When fread fails, it sets errno to indicate why it failed. What is the value of errno after the call to fread that returns zero?
Update:
Are you required to read the entire file in one fell swoop? What happens if you read in the file, say, 512MB at a time?
According to your comment above, you are using a 32-bit OS. In that case, you will be unable to handle 6 GB at a time (for one, size_t won't be able to hold that large of a number). You should, however, be able to read in and process the file in smaller chunks.

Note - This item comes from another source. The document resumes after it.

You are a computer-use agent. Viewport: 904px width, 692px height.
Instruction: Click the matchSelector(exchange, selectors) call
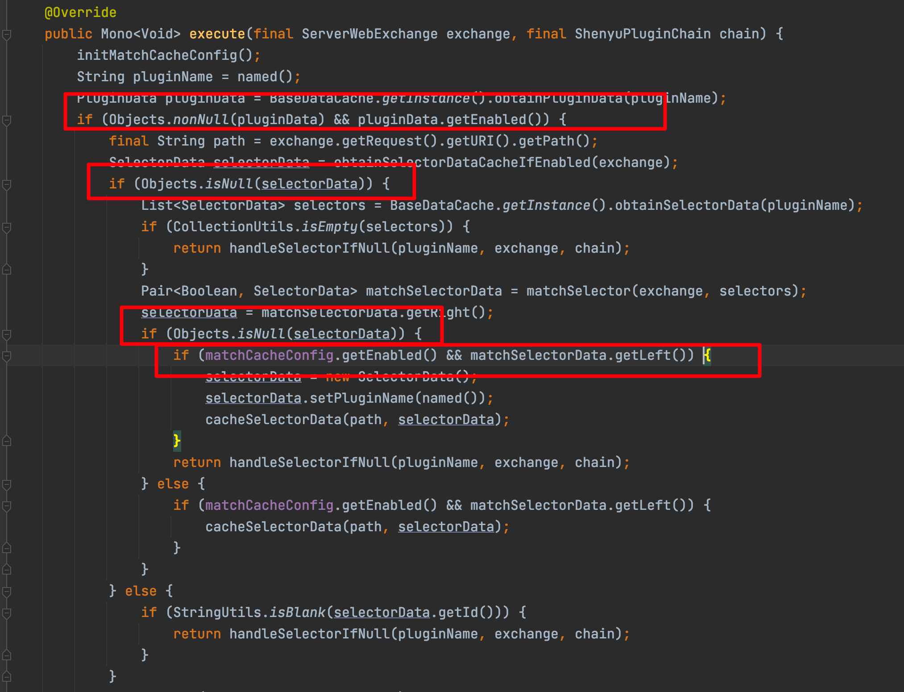coord(578,291)
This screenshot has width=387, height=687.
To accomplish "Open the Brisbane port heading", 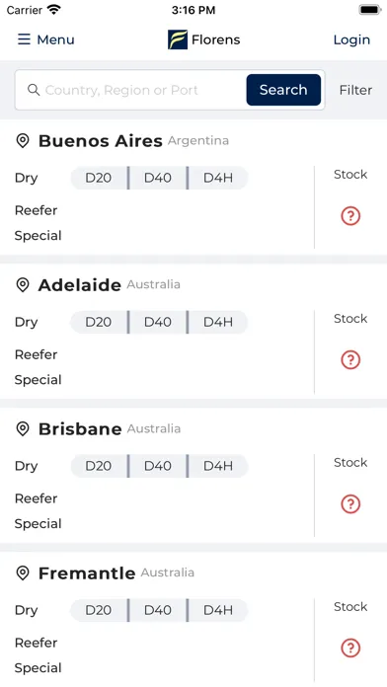I will 80,429.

I would argue that reading a 6GB file into memory is probably not the best solution to your problem even on a 64-bit OS. What exactly are you trying to accomplish that is requiring you to buffer a 6GB file? There's probably a better way to approach the problem.

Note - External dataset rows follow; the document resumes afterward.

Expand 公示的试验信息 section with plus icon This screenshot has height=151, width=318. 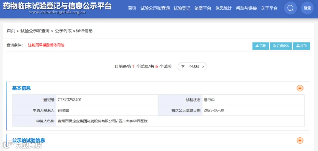point(300,140)
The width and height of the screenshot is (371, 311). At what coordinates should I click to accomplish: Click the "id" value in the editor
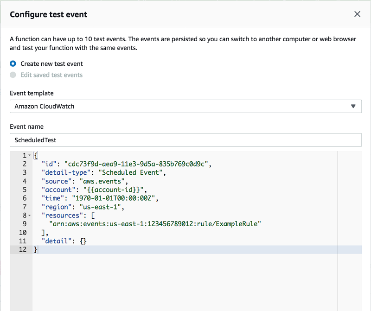coord(138,164)
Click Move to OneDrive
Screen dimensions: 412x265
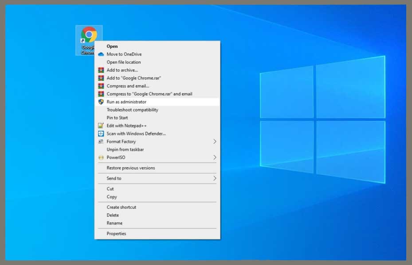[124, 54]
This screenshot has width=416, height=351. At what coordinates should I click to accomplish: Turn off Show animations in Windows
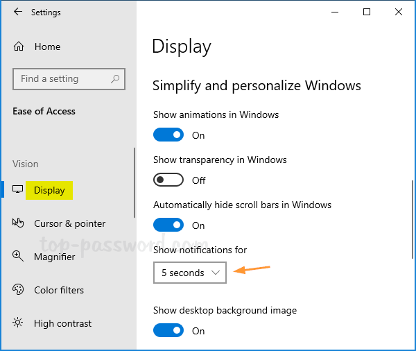tap(168, 135)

After taking the advice of everyone, I broke the 6GB file up into 4K chunks, parsed the hex bytes and was able to get what the byte locations which will help me later when I pull out MBR from a VMFS partition that has been dd imaged. Here was the quick and dirty way of reading it per chunk:
#define DEFAULT_BLOCKSIZE 4096
...
while((bytes_read = fread(chunk, sizeof(unsigned char), sizeof(chunk), fptr)) > 0) {
chunkptr = chunk;
for(z = 0; z < bytes_read; z++) {
if (*chunkptr == pattern_buffer[current_search]) {
current_search++;
if (current_search > (counter - 1)) {
current_search = 0;
printf("Hex string %s was found at starting byte location: %lld\n",
hexstring, (long long int) (offsetctr-1));
matches++;
}
} else {
current_search = 0;
}
chunkptr++;
//printf("[%lld]: %02X\n", offsetctr, chunk[z] & 0xff);
offsetctr++;
}
master_counter += bytes_read;
}
...
and here were the results I got...
root#redbox:~/workspace/bytelocator/Debug# ./bytelocator -x BF1B0650 -i /data/images/sixgbimage.img
Total size of /data/images/sixgbimage.img file: 6448619520 bytes
Parsing the hex string now: BF1B0650
Hex string BF1B0650 was found at starting byte location: 18
Hex string BF1B0650 was found at starting byte location: 193885738
Hex string BF1B0650 was found at starting byte location: 194514442
Hex string BF1B0650 was found at starting byte location: 525033370
Hex string BF1B0650 was found at starting byte location: 1696715251
Hex string BF1B0650 was found at starting byte location: 1774337550
Hex string BF1B0650 was found at starting byte location: 2758859834
Hex string BF1B0650 was found at starting byte location: 3484416018
Hex string BF1B0650 was found at starting byte location: 3909721614
Hex string BF1B0650 was found at starting byte location: 3999533674
Hex string BF1B0650 was found at starting byte location: 4018701866
Hex string BF1B0650 was found at starting byte location: 4077977098
Hex string BF1B0650 was found at starting byte location: 4098838010
Quick stats:
================
Number of bytes that have been read: 6448619520
Number of signature matches found: 13
Total number of bytes in hex string: 4
Have you verified that malloc and fread are actually taking in the right type of parameters? You may want to compile with the -Wall option and check if your 64-bit values are actually being truncated. In this case, malloc won't report an error but would end up allocating far less than what you had asked for.